The RAVE CD isn't very helpful in this area - it simply shows a transducer which feeds the multi-function unit. But it's highly likely that the transducer is a Hall effect device which develops a voltage across its faces when a magnetic field is applied to it at right angles to the Hall effect device. This magnetic field is usually generated by a toothed ring on the shaft which you wish to measure the speed of, and the ring is magnetic material. As each magnetised tooth passes close to the Hall effect device, it generates a voltage, as each valley between teeth passes the Hall effect device the voltage goes away. Thus you get a series of voltage pulses from the transducer. If you have, say 4 teeth on the ring, you count the pulses electronically, divide them by 4 and figure out the speed of the shaft. Then you make a further division based on the diff ratio and you know the wheel rotational speed, and then using pi, and a little more maths, you can electronically calculate the vehicle velocity.

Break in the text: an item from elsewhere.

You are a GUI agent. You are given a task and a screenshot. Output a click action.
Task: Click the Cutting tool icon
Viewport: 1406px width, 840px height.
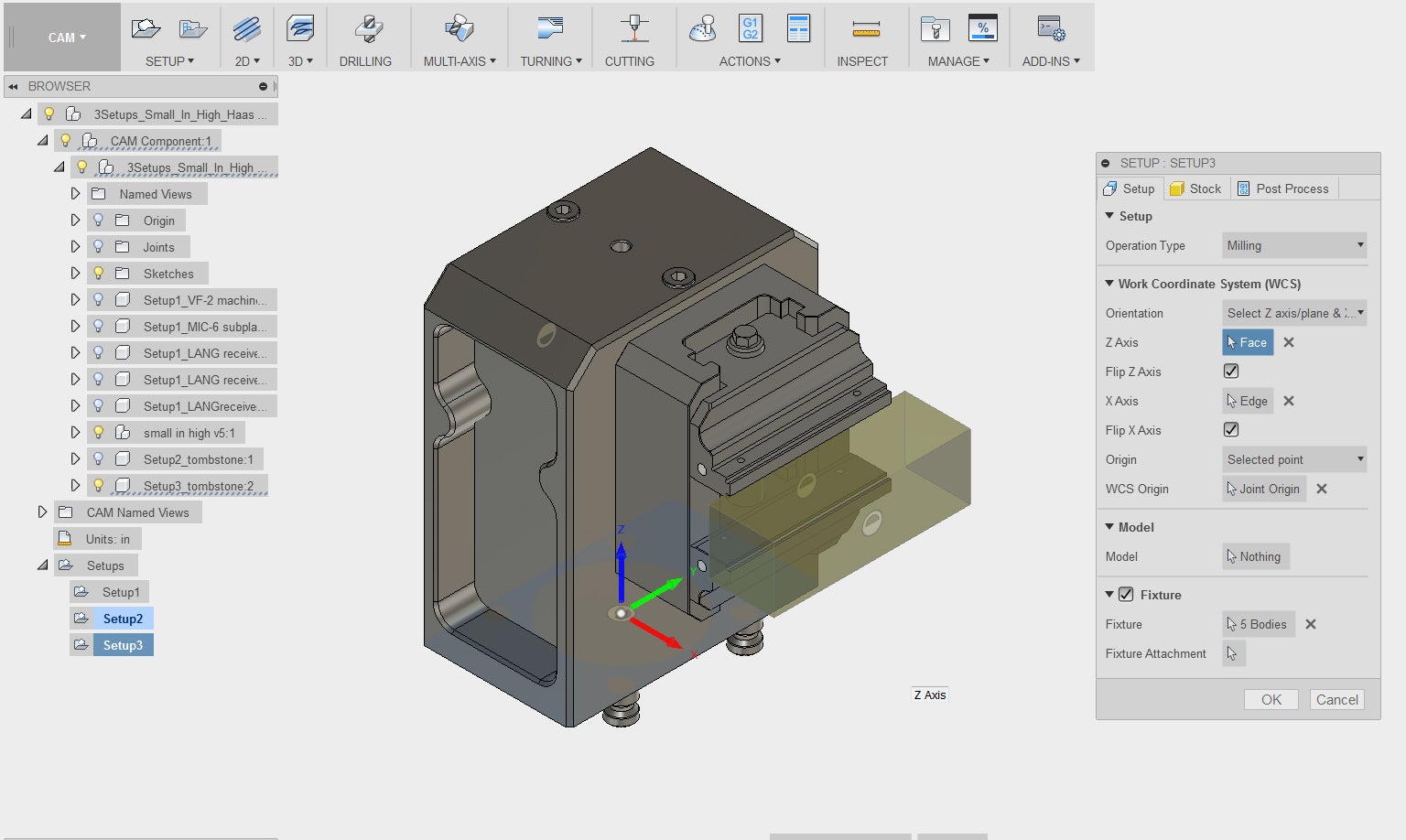point(633,30)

Now in your case, it seems that the Hall effect device, or, most likely the connection to it, has become intermittent, and as the pulses from the Hall effect device are probably amplified by a small amplifier in the transducer to give them immunity to general electrical noise in the vehicle, the intermittent connection is probably switching the power to the amplifier on and off randomly, creating additional pulses.

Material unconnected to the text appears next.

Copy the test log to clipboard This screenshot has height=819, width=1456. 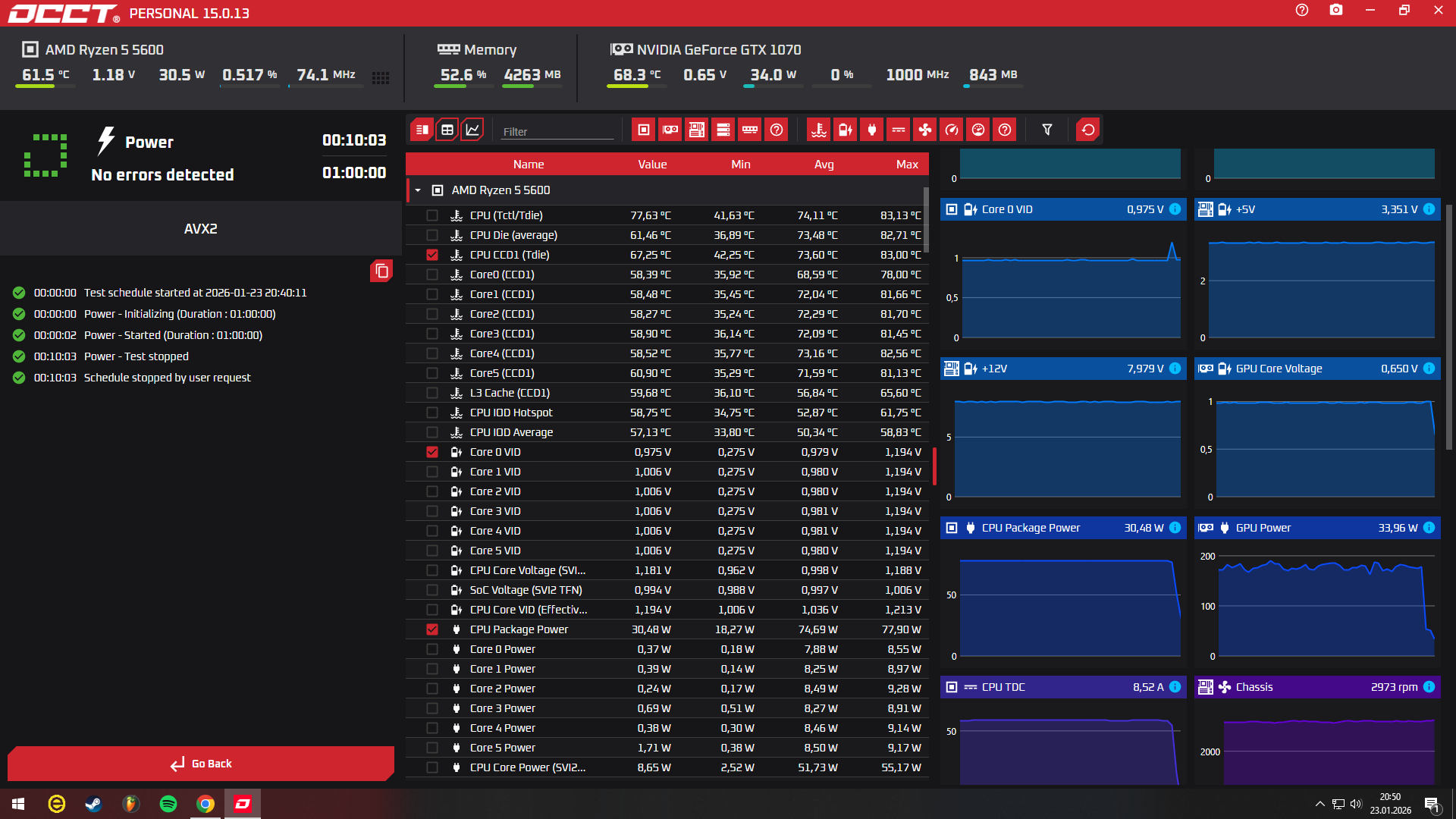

When the vehicle is stationery, it's possible that turning on the air-con fan causes the idle speed to be lifted and the vibration of the revving engine, passed through the gearbox, causes the connection on the transducer to flop around generating a few random pulses at a rate which the processor counts and figures out your apparent velocity is about 100Kph.
Sorry to break the bad news, but your speedo doesn't need an exorcism - just a new transducer. They live in a very unpleasant environment and they're a bit prone to failing, I believe.

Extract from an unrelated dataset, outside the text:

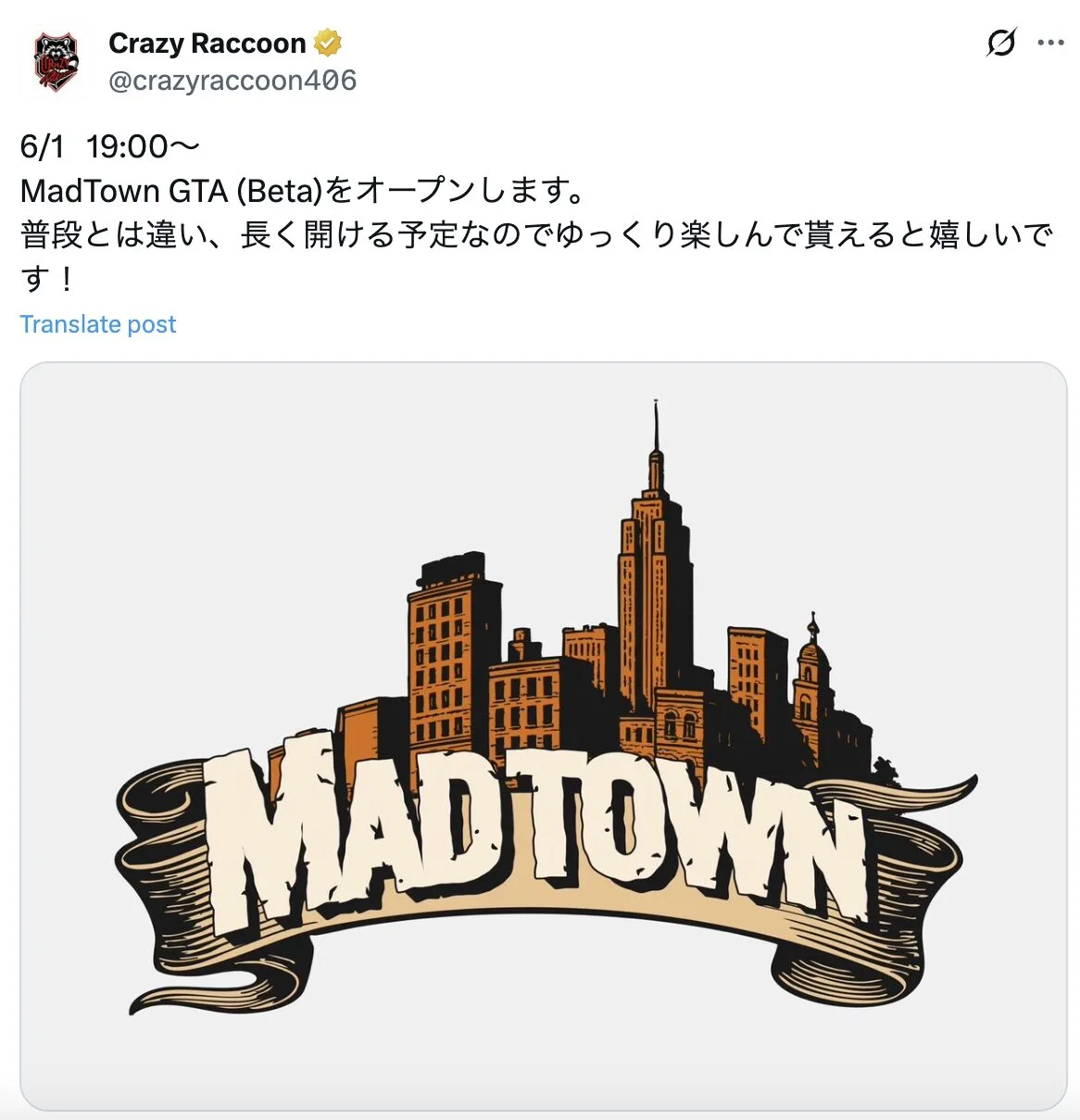Click the gold verified badge
The height and width of the screenshot is (1120, 1080).
tap(328, 43)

It's ironic that series Land Rovers used to have trouble with the worm wheel on the transfer box output housing slipping and causing the mechanical speedo to be erratic, and having moved away from that to an entirely electronic system, you can still get the same symptom!
GrahamH
'65 SIIa 88" Hard-top, Rego DW622, 186 Holden, 4.3 diffs (she's still back in NZ)
'88 4-door Rangie (long gone)
'96 Disco SI 3.9V8i (LPG) Manual (Inspector Rex's kennel)
'03 Disco SII TD5 Auto (the serious camping car)
'15 Disco 4 3.0Lt TDV6 (was a dog-hair free zone - not now!!!)